> **GIVEN REQUEST 1**
From the bulletin on SW Vir, copy word for word the part that opens with the words containing "SW Vir (HD 114961)" and closes with "8.17 to 9.40.".
> **GIVEN REQUEST 2**
Answer these questions using the bulletin on SW Vir below.
(a) Who discovered the star's variability, and in what year?
(b) What period did Lause (1929) derive?
(c) How many photographic observations did Payne-Gaposchkin (1952) use?

> **DOCUMENT EXTRACT**
** Begin **

COMMISSION 27 OF THE I. A. U.
                 INFORMATION BULLETIN ON VARIABLE STARS
                             Number 3521

                                                       Konkoly Observatory
                                                       Budapest
                                                       1 October 1990

                                                       HU ISSN 0374 - 0676


        A PERIOD ANALYSIS OF THE SEMI-REGULAR VARIABLE SW VIR *

   SW Vir (HD 114961) is a semi-regular SRb variable of spectral type M7III
with an amplitude of approximately one and one-half magnitudes in V (Kholopov
et al. 1985). Its variability was discovered by W. P. Fleming in 1901 from
photographic plates of the Henry Draper Memorial (Pickering 1901). In the
Second Catalog of Variable Stars, Cannon and Pickering (1907) listed the period
as irregular and the magnitude range as 7.4 to 8.8 from a combination of visual
and photographic measurements. Lause (1929) derived a period of 157 days and a
time of maximum of JD 2425291. From a total of 2679 photographic observations
covering the years 1890 to 1938, Payne-Gaposchkin (1952) derived 45 times of
maximum and 39 times of minimum and from them a period of 150 +- 22 days. The
total magnitude range during that interval was given as 8.17 to 9.40.

** End **

> **STORED DATA**
** Begin **

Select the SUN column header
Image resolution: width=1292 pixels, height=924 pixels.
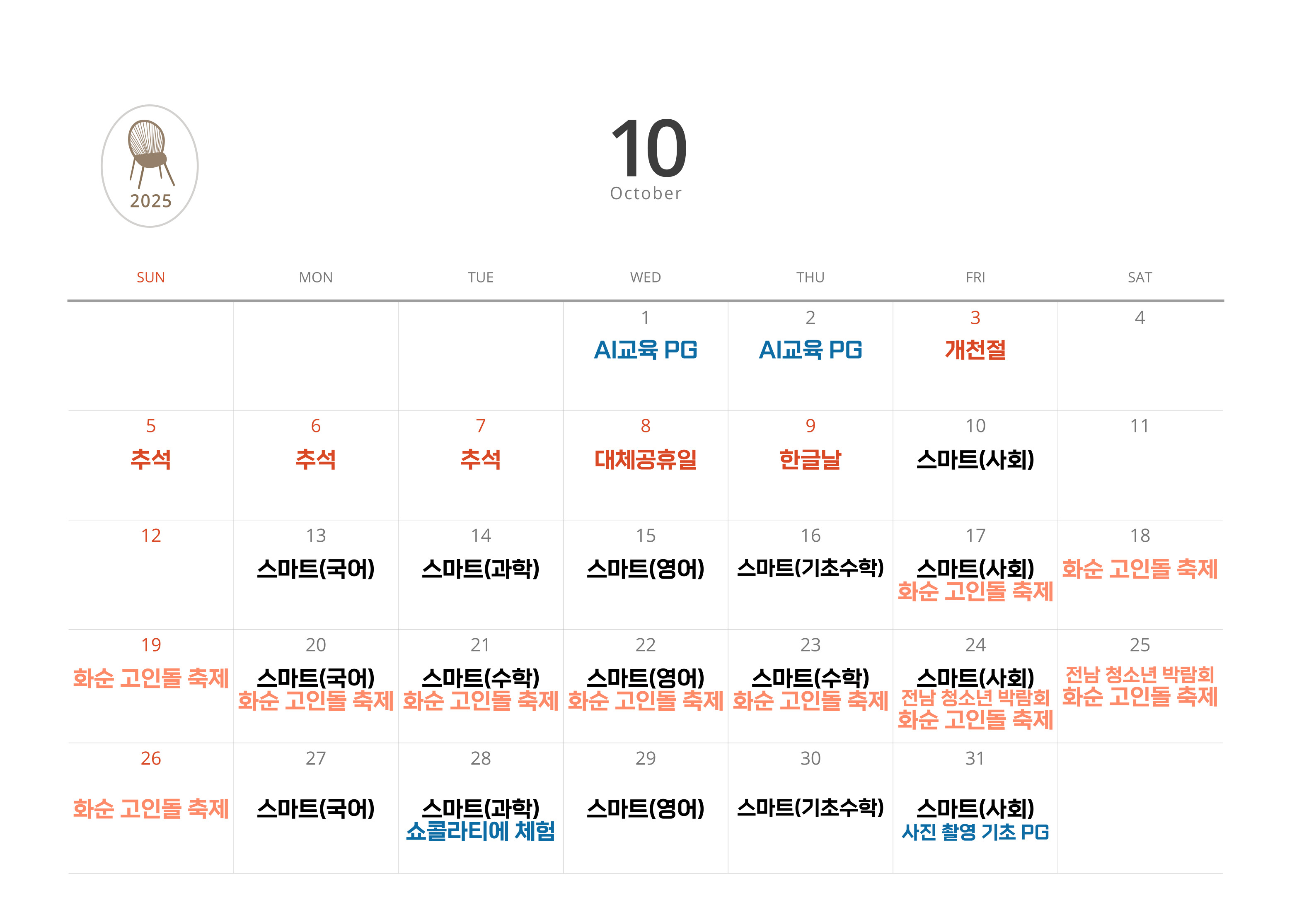pos(150,277)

** End **

> **TASK RESULT 1**
SW Vir (HD 114961) is a semi-regular SRb variable of spectral type M7III
with an amplitude of approximately one and one-half magnitudes in V (Kholopov
et al. 1985). Its variability was discovered by W. P. Fleming in 1901 from
photographic plates of the Henry Draper Memorial (Pickering 1901). In the
Second Catalog of Variable Stars, Cannon and Pickering (1907) listed the period
as irregular and the magnitude range as 7.4 to 8.8 from a combination of visual
and photographic measurements. Lause (1929) derived a period of 157 days and a
time of maximum of JD 2425291. From a total of 2679 photographic observations
covering the years 1890 to 1938, Payne-Gaposchkin (1952) derived 45 times of
maximum and 39 times of minimum and from them a period of 150 +- 22 days. The
total magnitude range during that interval was given as 8.17 to 9.40.

> **TASK RESULT 2**
(a) W. P. Fleming, in 1901.
(b) 157 days.
(c) 2679.